A newer version of this document is available. Customers should click here to go to the newest version.
Thermal Management Features
Occasionally the processor may operate in conditions that are near to its maximum operating temperature. This can be due to internal overheating or overheating within the platform. In order to protect the processor and the platform from thermal failure, several thermal management features exist to reduce package power consumption and thereby temperature in order to remain within normal operating limits.
Adaptive Thermal Monitor
The purpose of the Adaptive Thermal Monitor is to reduce processor IA core power consumption and temperature until it operates below its maximum operating temperature. Processor IA core power reduction is achieved by:
- Adjusting the operating frequency (using the processor IA core ratio multiplier) and voltage.
- Modulating (starting and stopping) the internal processor IA core clocks (duty cycle).

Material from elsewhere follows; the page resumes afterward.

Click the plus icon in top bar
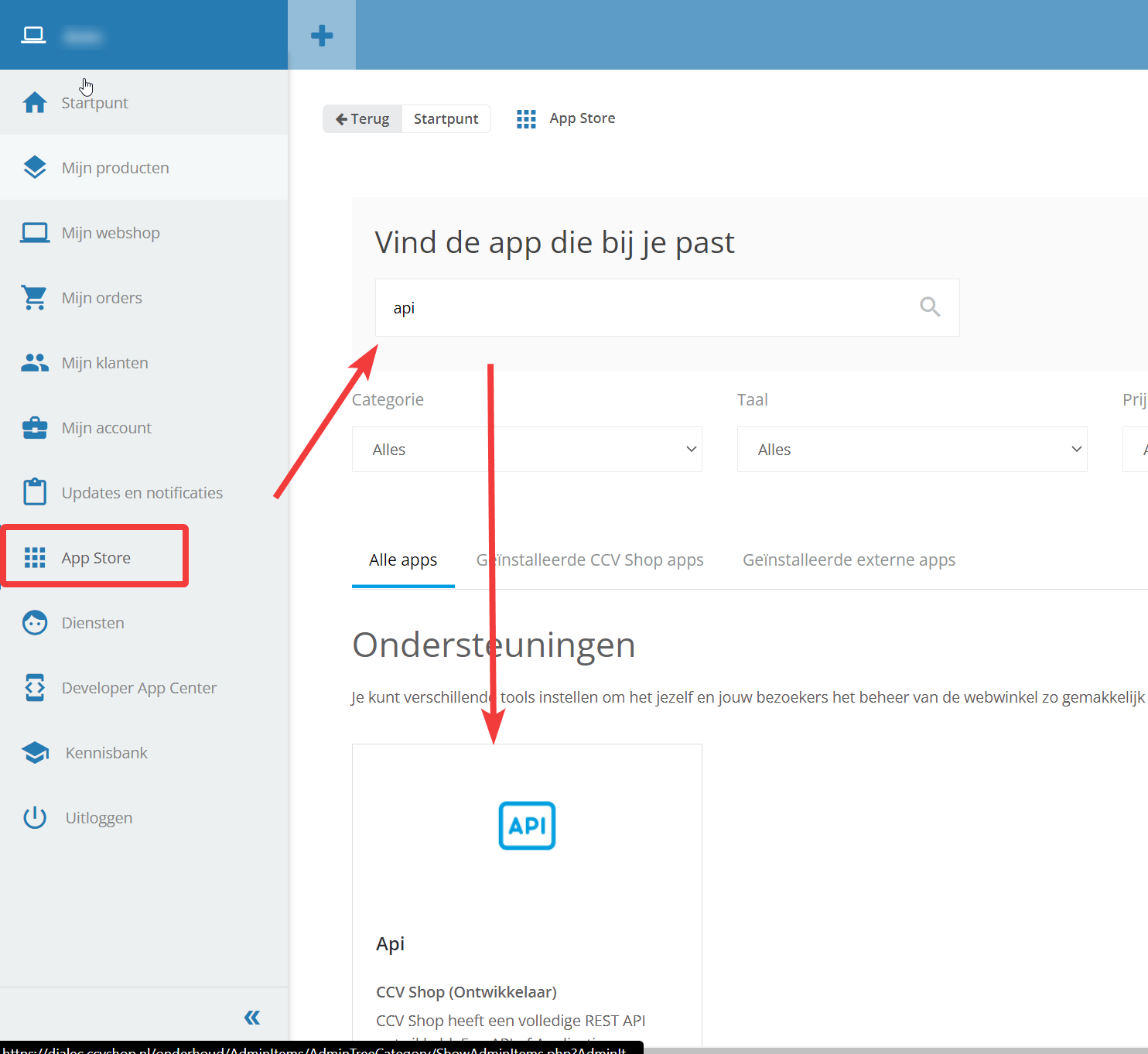1148x1054 pixels. click(x=322, y=36)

The Adaptive Thermal Monitor can be activated when the package temperature, monitored by any Digital Thermal Sensor (DTS), meets its maximum operating temperature. The maximum operating temperature implies maximum junction temperature TjMAX.
Reaching the maximum operating temperature activates the Thermal Control Circuit (TCC). When activated the TCC causes both the processor IA core and graphics core to reduce frequency and voltage adaptively. The Adaptive Thermal Monitor will remain active as long as the package temperature remains at its specified limit. Therefore, the Adaptive Thermal Monitor will continue to reduce the package frequency and voltage until the TCC is de-activated.
Clock modulation (refer to Clock Modulation) is another means to reduce the processor core clock. The duty cycle of the clock modulation can be programmed through MSR (refer to MSR Based On-Demand Mode).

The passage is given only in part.